Mrs McCann said: "I didn't know if I would ever get back to the person I
was. I was conscious about the effect this had on Gerry. He needed me to
be together and I just couldn't get myself there."
The book was written by Mrs McCann, who has never returned to work as a
GP, in about nine months and is expected to raise £1 million for the
fund established by the couple to find their child. The sum will pay for
private detectives to continue their search for about another two years.
She hopes it will also trigger further information for their detectives
to follow up as it inevitably garners publicity around the world.
Even before publication, the book tops the Amazon best-seller list based
on pre-orders. In Madeleine, Mrs McCann tells of the couple's guilt at
leaving Madeleine and their twins Sean and Amelie unattended in their
apartment while they ate supper with friends about 100 yards away.

**Data block**

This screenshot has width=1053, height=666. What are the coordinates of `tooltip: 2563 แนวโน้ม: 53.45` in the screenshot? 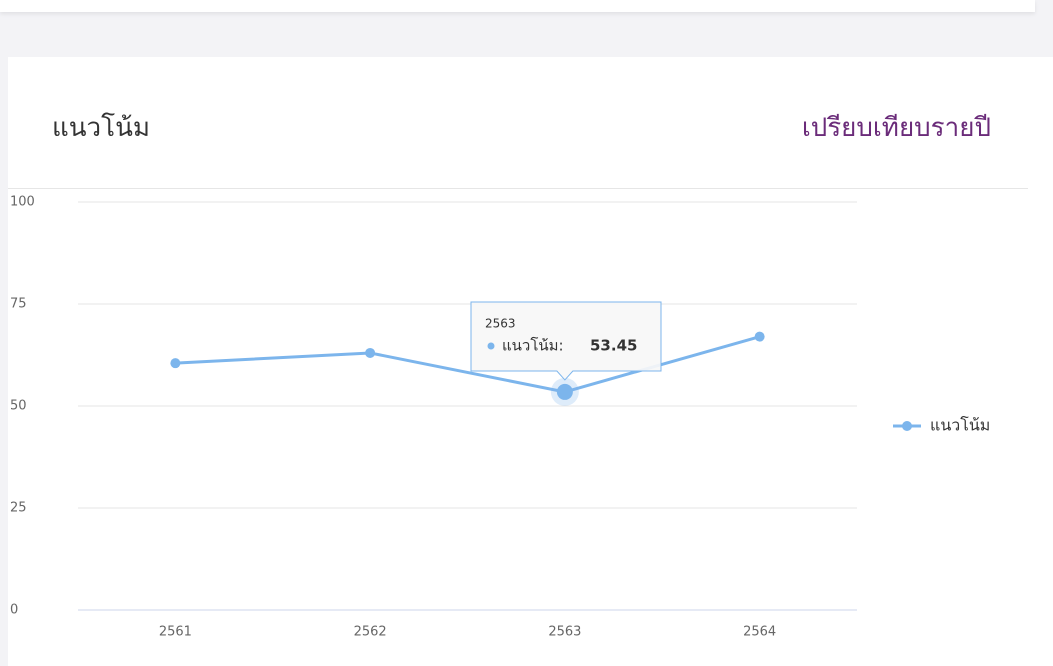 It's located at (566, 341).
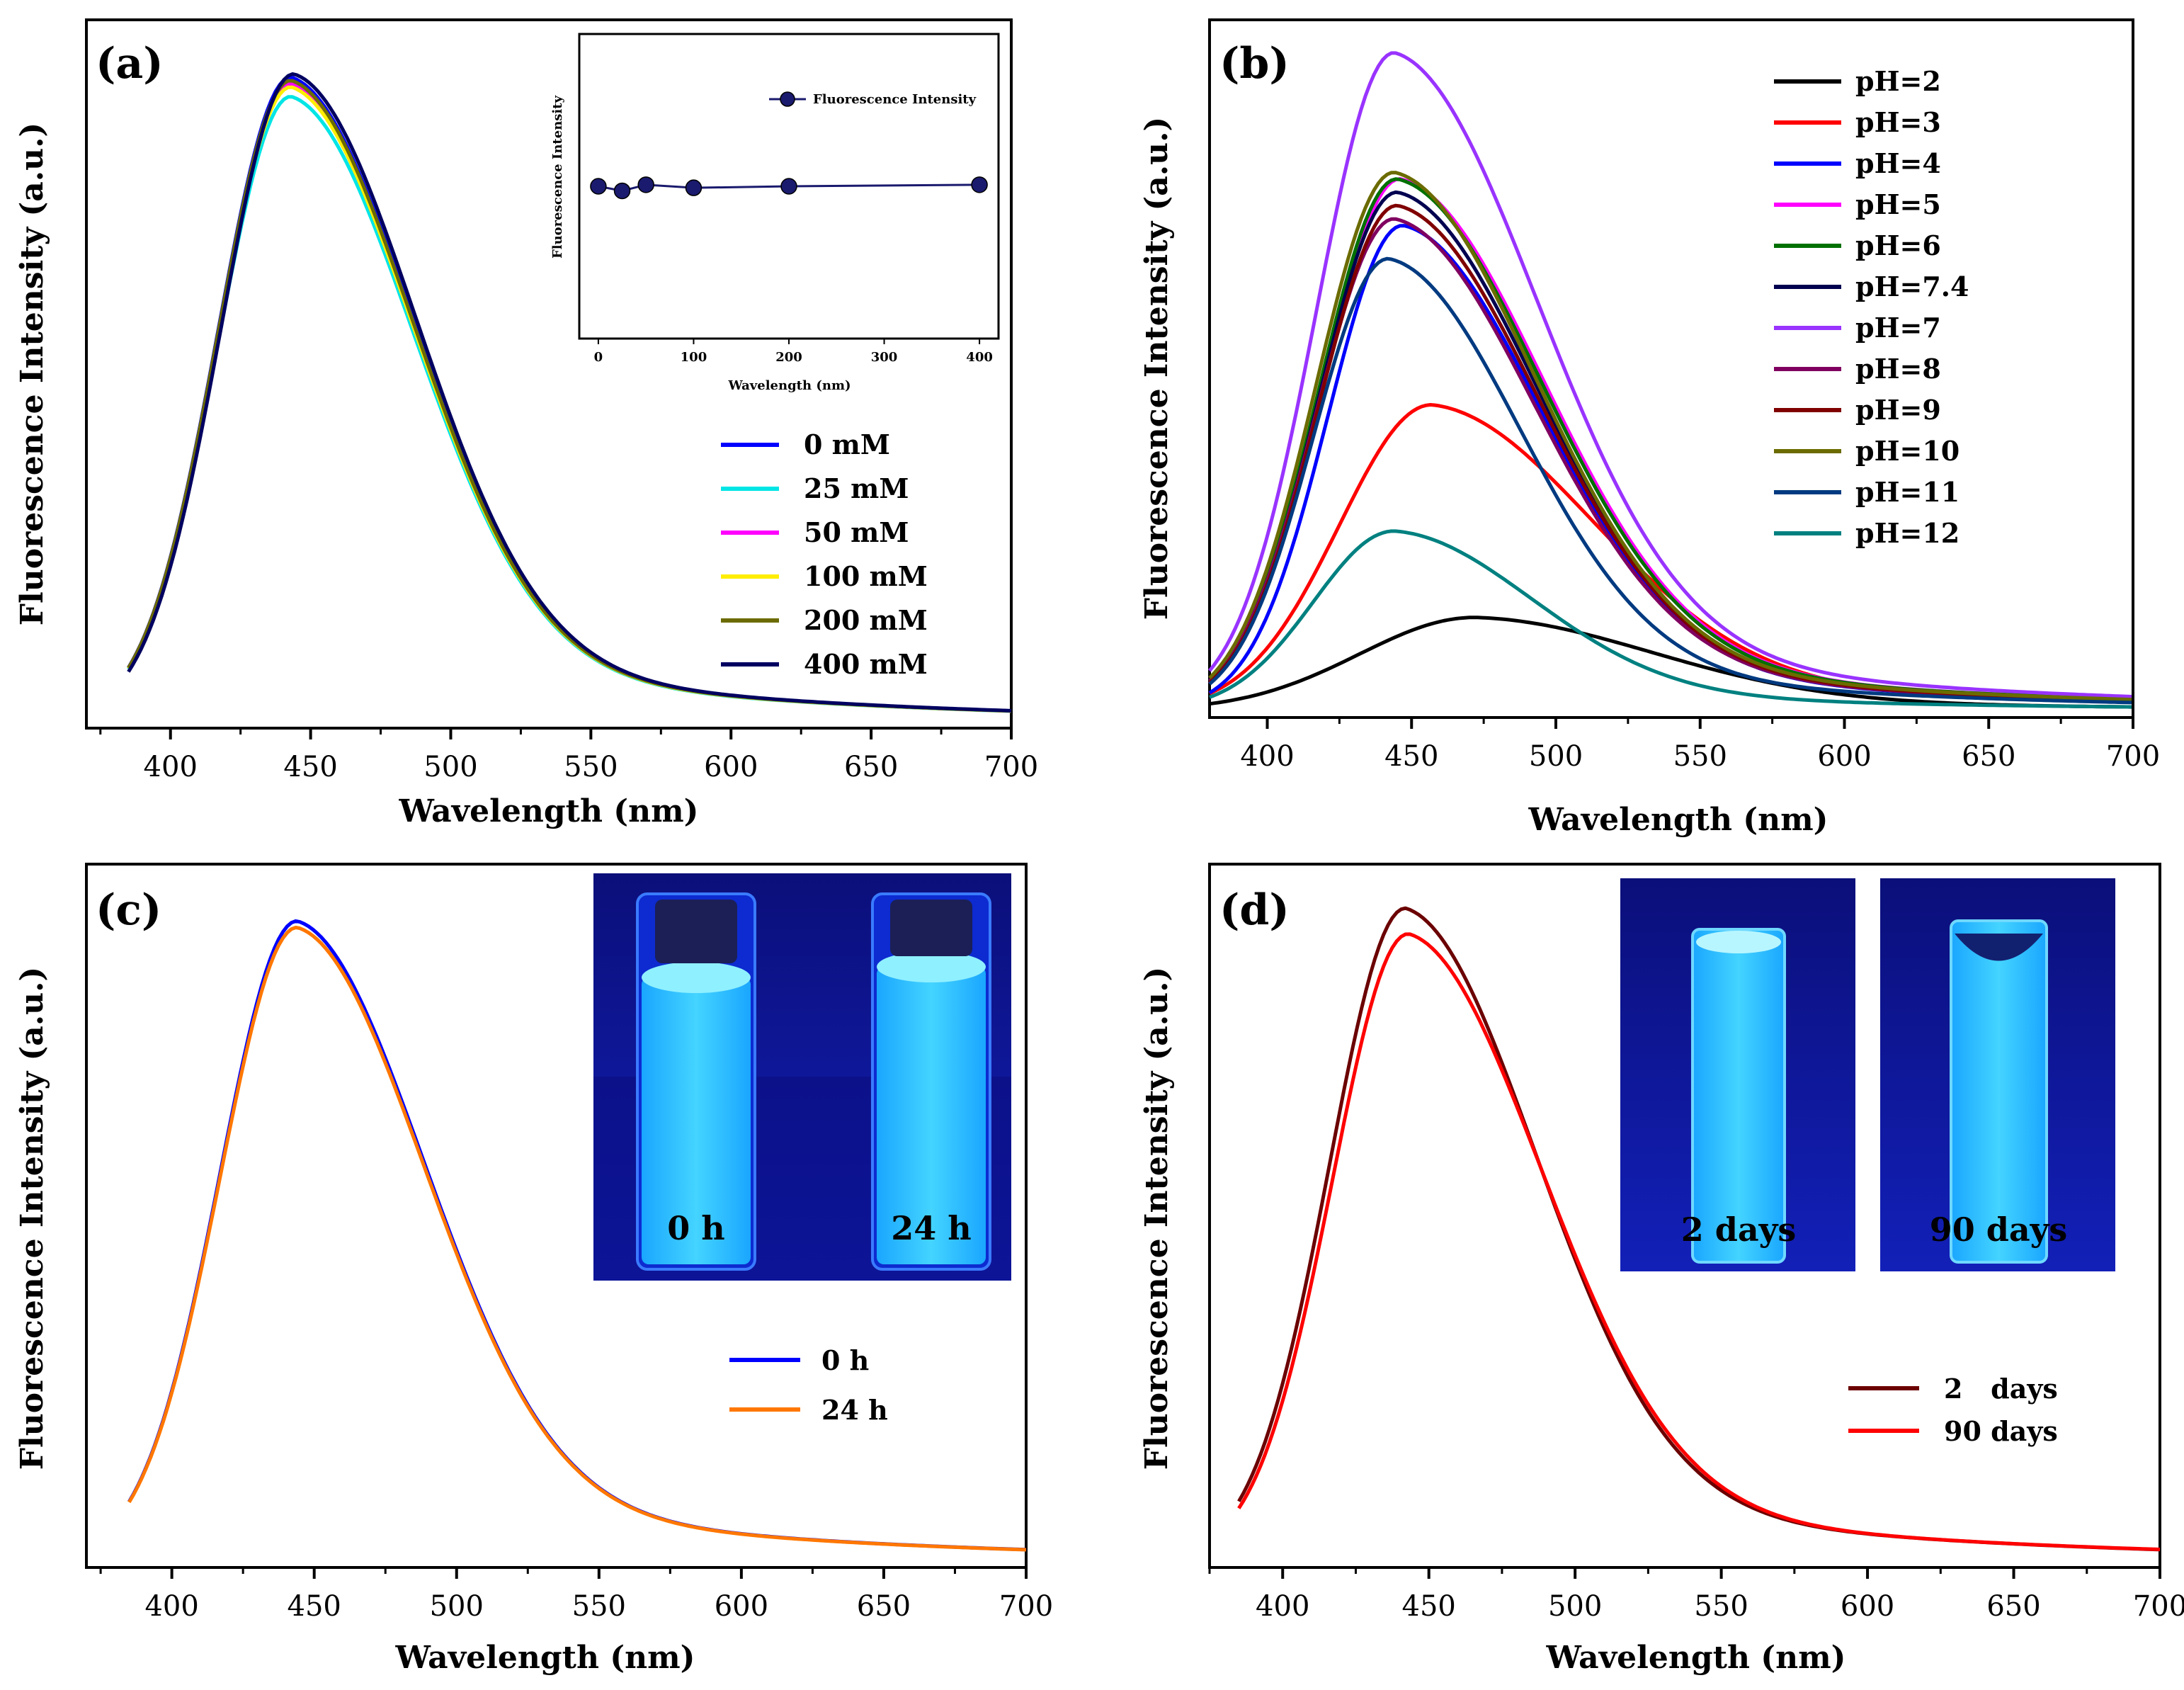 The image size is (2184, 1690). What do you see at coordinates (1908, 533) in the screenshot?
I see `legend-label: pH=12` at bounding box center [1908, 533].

**Exercise**
Continue the passage about Mrs McCann's book, picking up after its final sentence. The data stands apart from the passage about Mrs McCann's book.

**Reply to the task**
In the most detailed account of what happened on the night the child
went missing, Mrs McCann tells of how she frantically searched for the
child on discovering Madeleine was no longer asleep in her bed. She
writes of the panic that took hold and how her 'heart lurched' on
discovering a window in the child's bedroom was opened. She ran out of
the apartment in the direction of the table where her husband and
friends were eating and began screaming: "Madeleine's gone. Someone's
taken her."
Mrs McCann also admits to turning 'amateur detective' during a return
visit to the resort, getting a friend to re-enact the sighting of a man
seen carrying a child, believed to be madeleine, as he walked away from
the apartment on the night the little girl vanished.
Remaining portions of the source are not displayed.